“When I was in younger I wanted to be an architect!”. This is for sure one of the most common things architects hear. And when we do, we feel proud with ourselves (even a bit vain) and we end up not knowing what to say.
“That house made me want to be an architect” or “it’s a shame I didn’t visit it before, maybe I would’ve been an architect because of it” are all things that I’ve been hearing from people right after I visited the Fallingwater House.
Those who share a deep passion for architecture might have seen it before in many books and documentaries. However, the experience of being there (!)… it excels everything one might expect. That happens with great human creations, of any kind. One thing is to see images of the Pantheon in school book when we are 12 years old, another thing is to she it around you.
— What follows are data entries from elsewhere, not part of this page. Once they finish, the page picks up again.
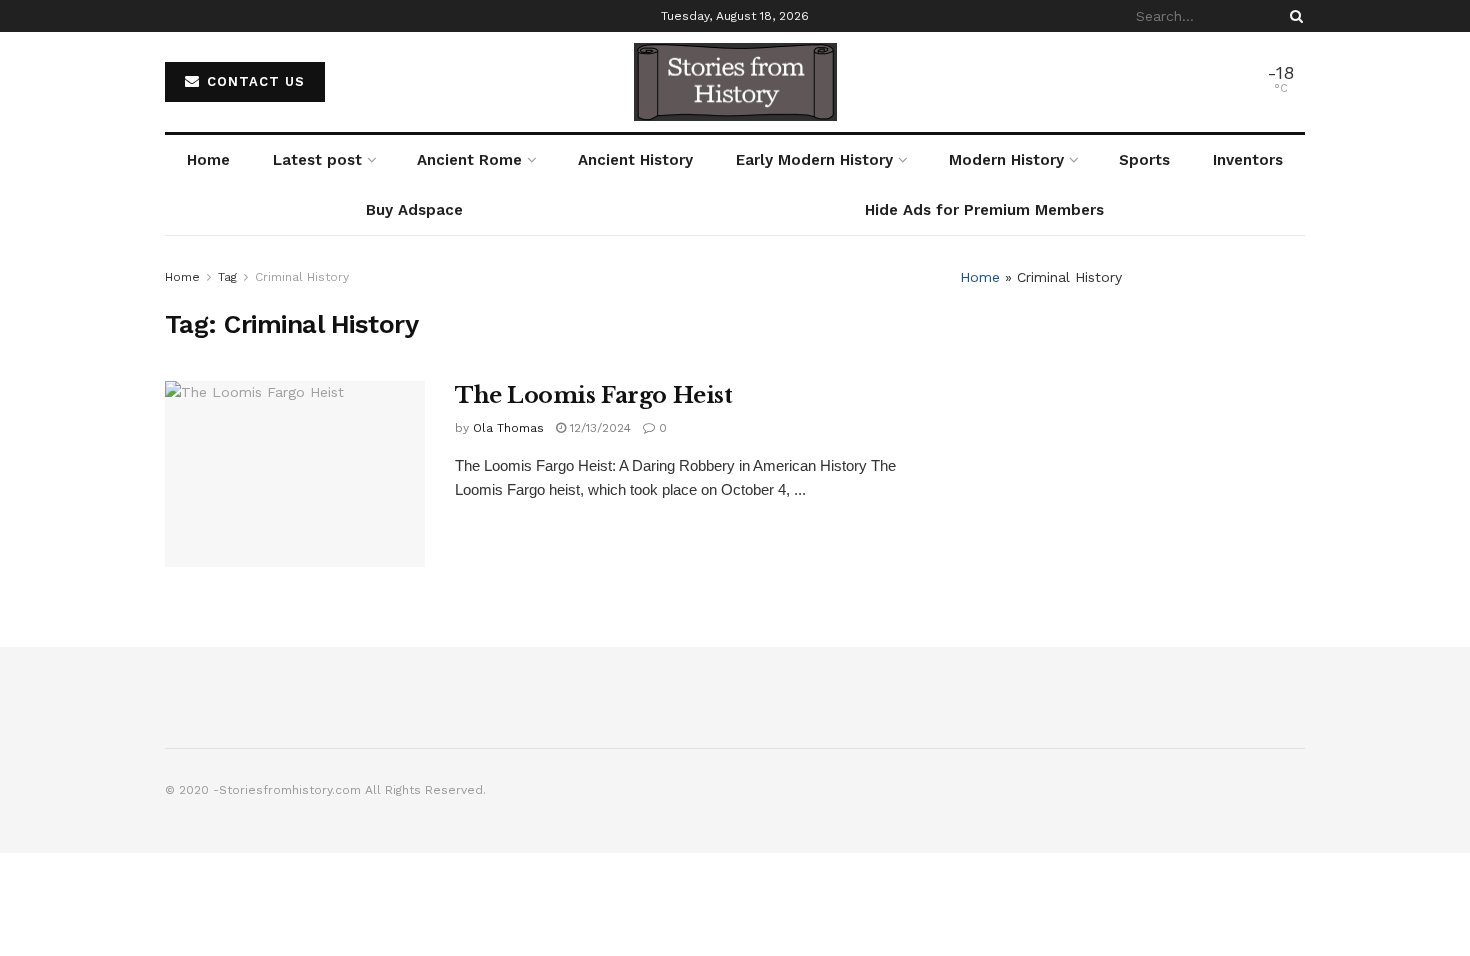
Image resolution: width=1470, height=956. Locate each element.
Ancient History (635, 160)
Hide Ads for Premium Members (984, 210)
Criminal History (302, 277)
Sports (1144, 160)
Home (208, 160)
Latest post (317, 160)
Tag (227, 277)
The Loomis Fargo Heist (593, 395)
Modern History (1006, 160)
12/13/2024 (598, 428)
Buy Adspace (414, 210)
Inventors (1248, 160)
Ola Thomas (508, 428)
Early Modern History (814, 160)
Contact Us (253, 81)
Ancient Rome (469, 160)
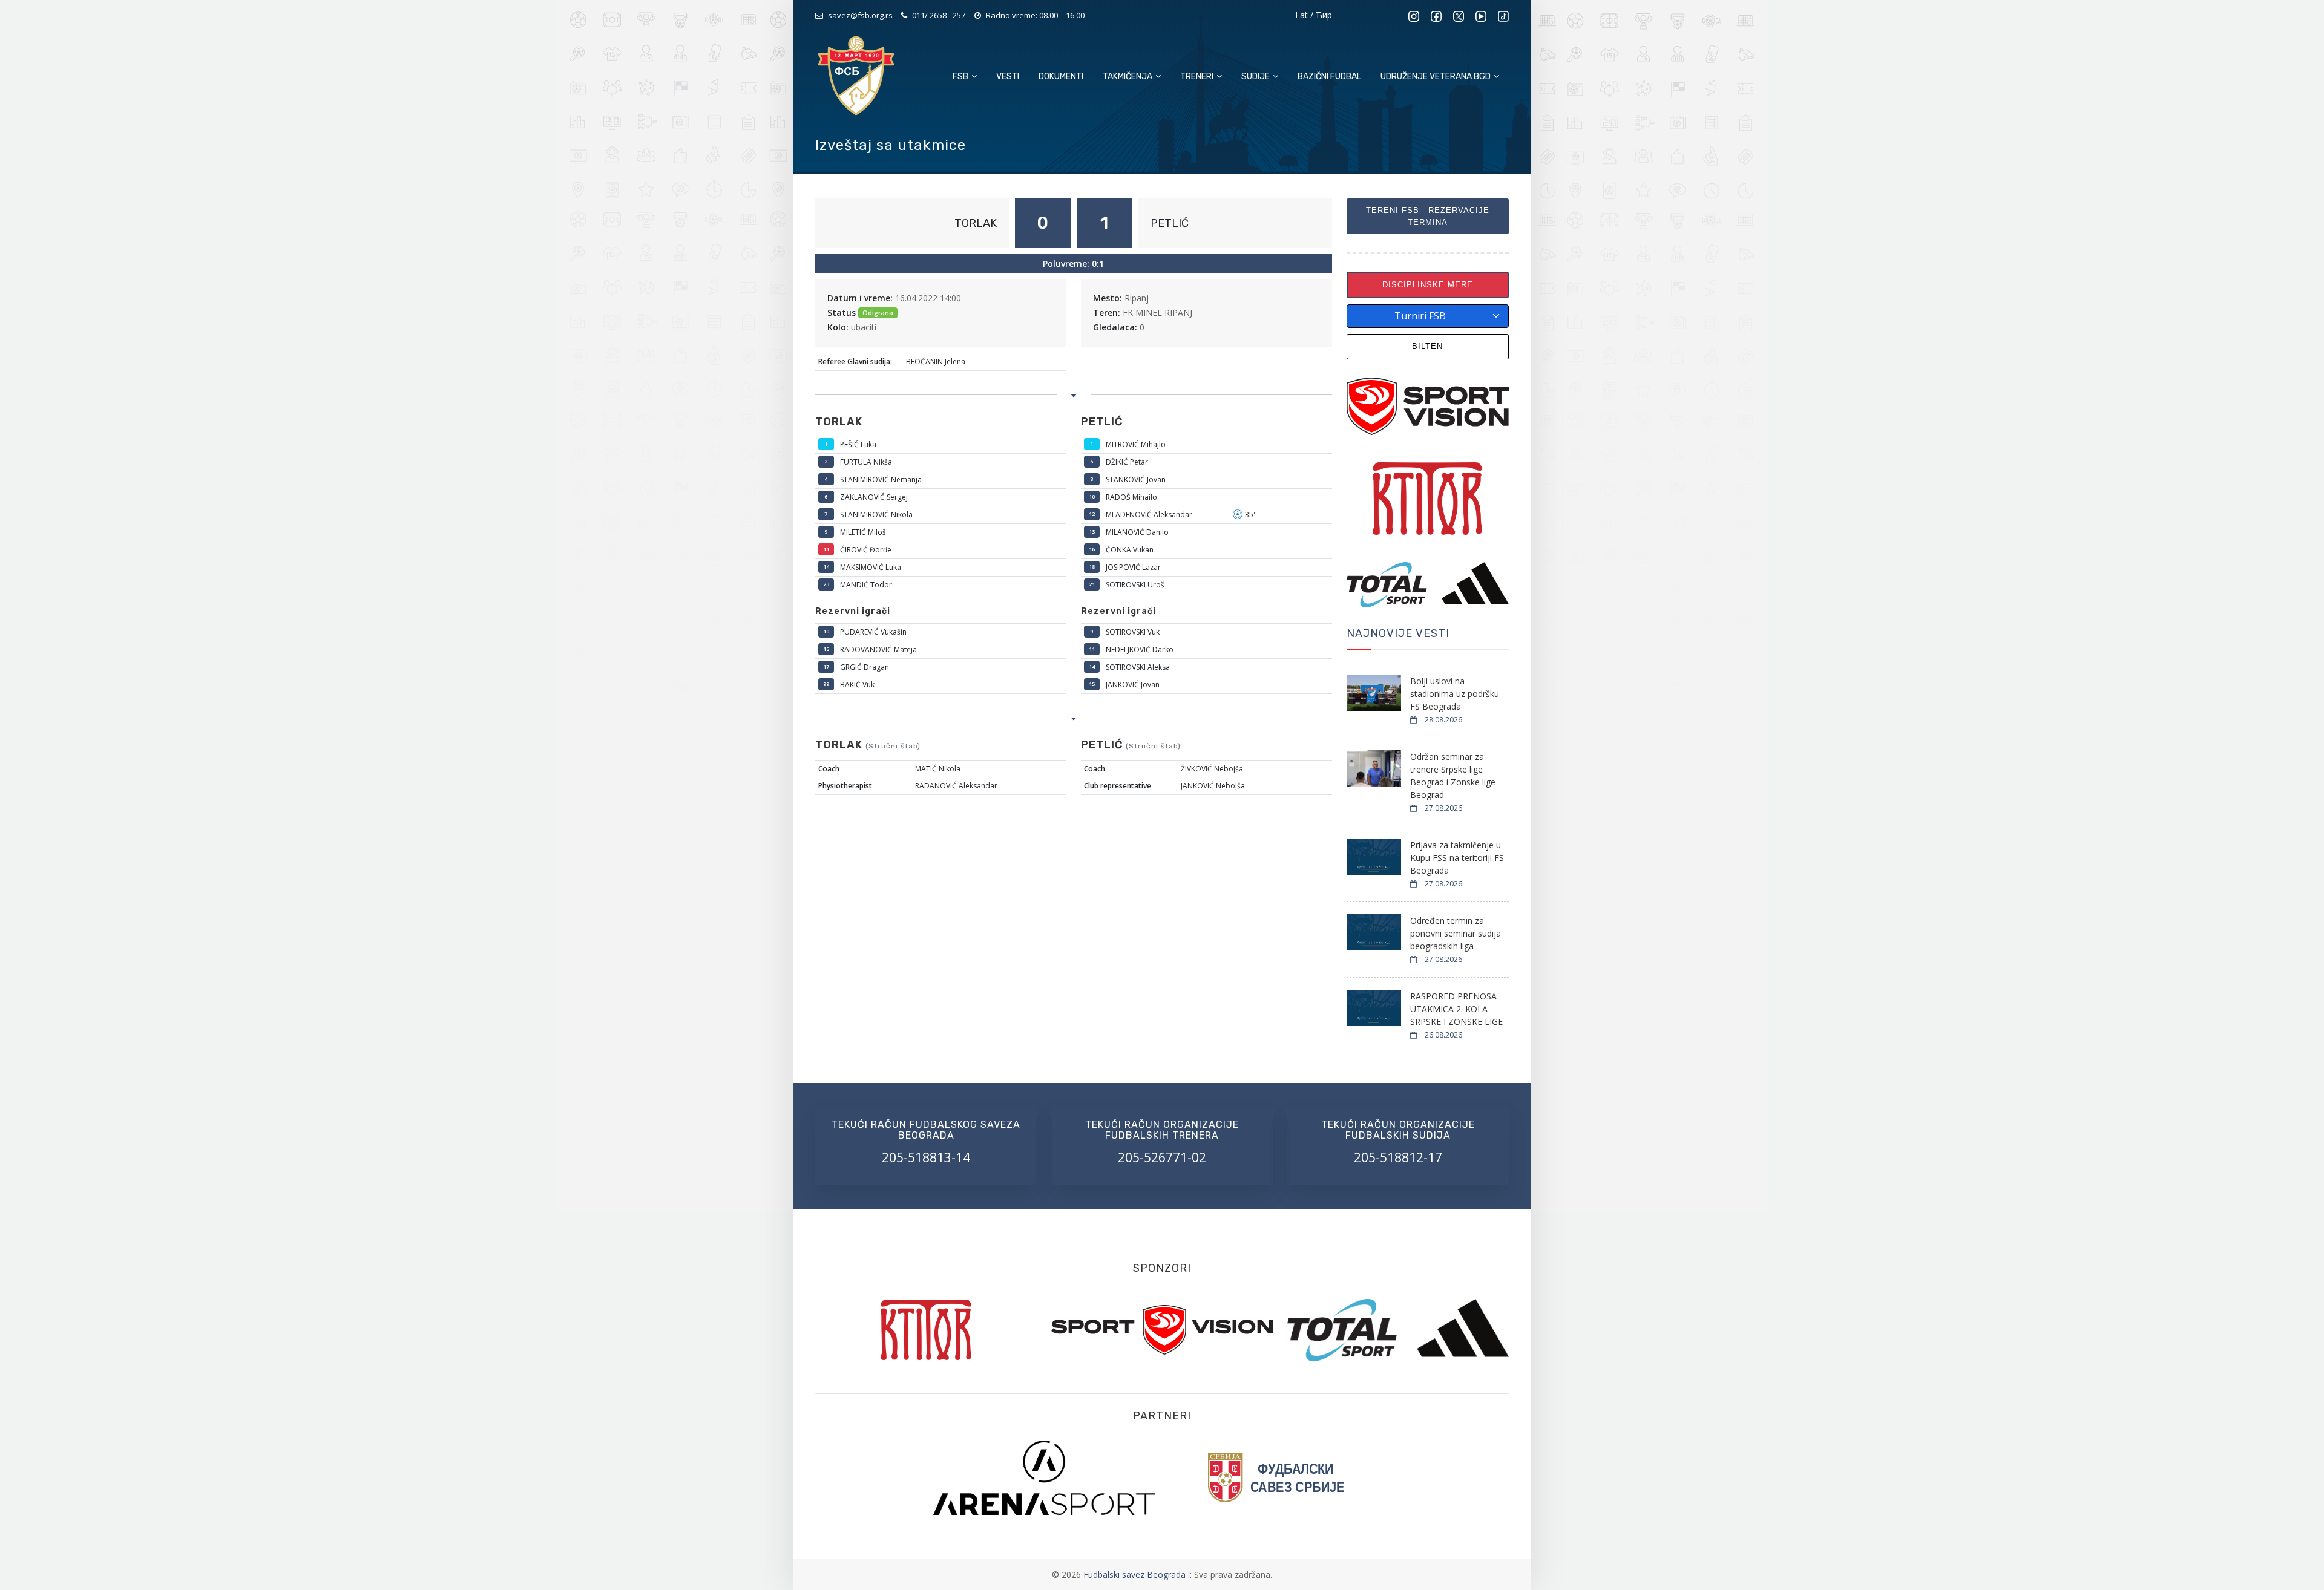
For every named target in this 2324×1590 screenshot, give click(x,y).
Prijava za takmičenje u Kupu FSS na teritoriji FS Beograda (1457, 857)
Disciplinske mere (1427, 284)
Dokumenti (1061, 76)
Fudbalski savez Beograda (1135, 1574)
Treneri (1197, 76)
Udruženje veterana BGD (1436, 76)
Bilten (1427, 346)
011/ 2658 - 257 (938, 15)
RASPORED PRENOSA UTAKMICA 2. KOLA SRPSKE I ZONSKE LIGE (1456, 1008)
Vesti (1007, 76)
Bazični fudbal (1329, 76)
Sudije (1256, 76)
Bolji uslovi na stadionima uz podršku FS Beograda (1454, 693)
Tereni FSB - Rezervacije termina (1427, 216)
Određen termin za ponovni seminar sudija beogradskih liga (1455, 933)
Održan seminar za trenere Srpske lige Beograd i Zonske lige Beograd (1452, 775)
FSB (961, 76)
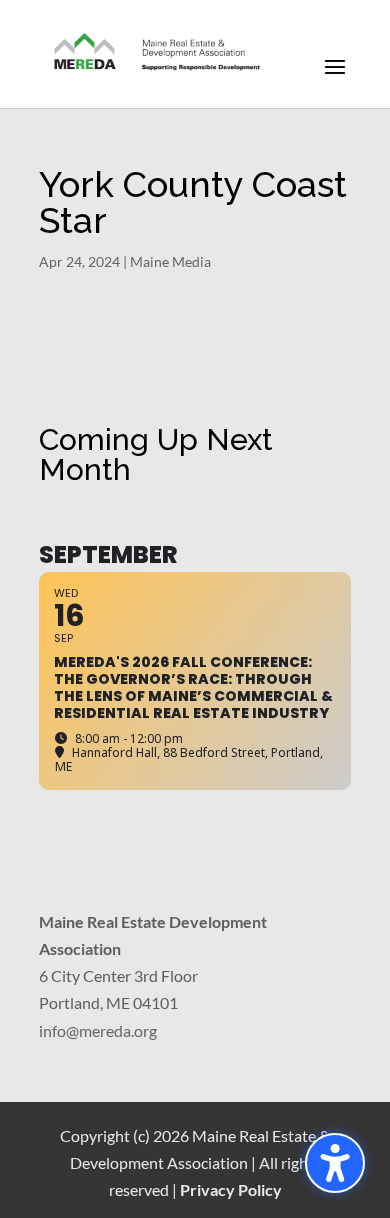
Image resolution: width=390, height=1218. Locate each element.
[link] (158, 52)
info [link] (52, 1030)
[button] (335, 80)
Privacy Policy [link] (231, 1189)
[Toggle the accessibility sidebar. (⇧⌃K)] (335, 1163)
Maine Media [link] (170, 261)
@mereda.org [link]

Any image that you might see from this house will also not reflect the experience that is to visit it (for that matter no image of whatever reflects the experience of living). The sound of the waterfall, the contact with the wall and floor materials, the sensations given by different temperatures, to understand the old trick of space “compression-decompression”, or even to share with visitors small anecdotes about the house or to find out the reason behind some of the details about the house, makes the whole visit unique.
Apart from being a magnificent example of 20th century residential architecture, this house is also a testimony to the idea widely shared by architects (although also valid to many other occupations) that only time and commitment can make one better in whatever he or she wants to do. With architecture that tends to happen later on.
At 67, Frank Lloyd Wright designed his most well-known house. He died before the finishing of another of his great creative works, the Guggenheim Museum. He is a tremendous example of perseverance and the pursuit of eternity.
In an interview he had with Mike Wallace, late in the final years of his life, when questioned if he believed in his own immortality, he said yes. “I will be immortal. To me, young has no meaning, it’s something you can do nothing about. Nothing at all. But youth is a quality, and if you have it, you never lose it. And when they put you into the box that’s your immortality.”
His works and his thoughts will remain in time because they connect with very profound aspects of the human nature. And these are timeless. However audacious this might sound, architects share this quality and express it through what they create in a way that is different from others. Even if it might seem similar to other areas, in architecture that translation is made in a much more physical an permanent way.
Most of us would wish to be eternal. Some have the luck to be eternal through their descendants, others through their actions towards people. Architects, however can do it through all of that and through the creation of things and spaces that modify the life of people. And we do it even if we are already inside the box. And maybe that’s way so many people wished they were architects.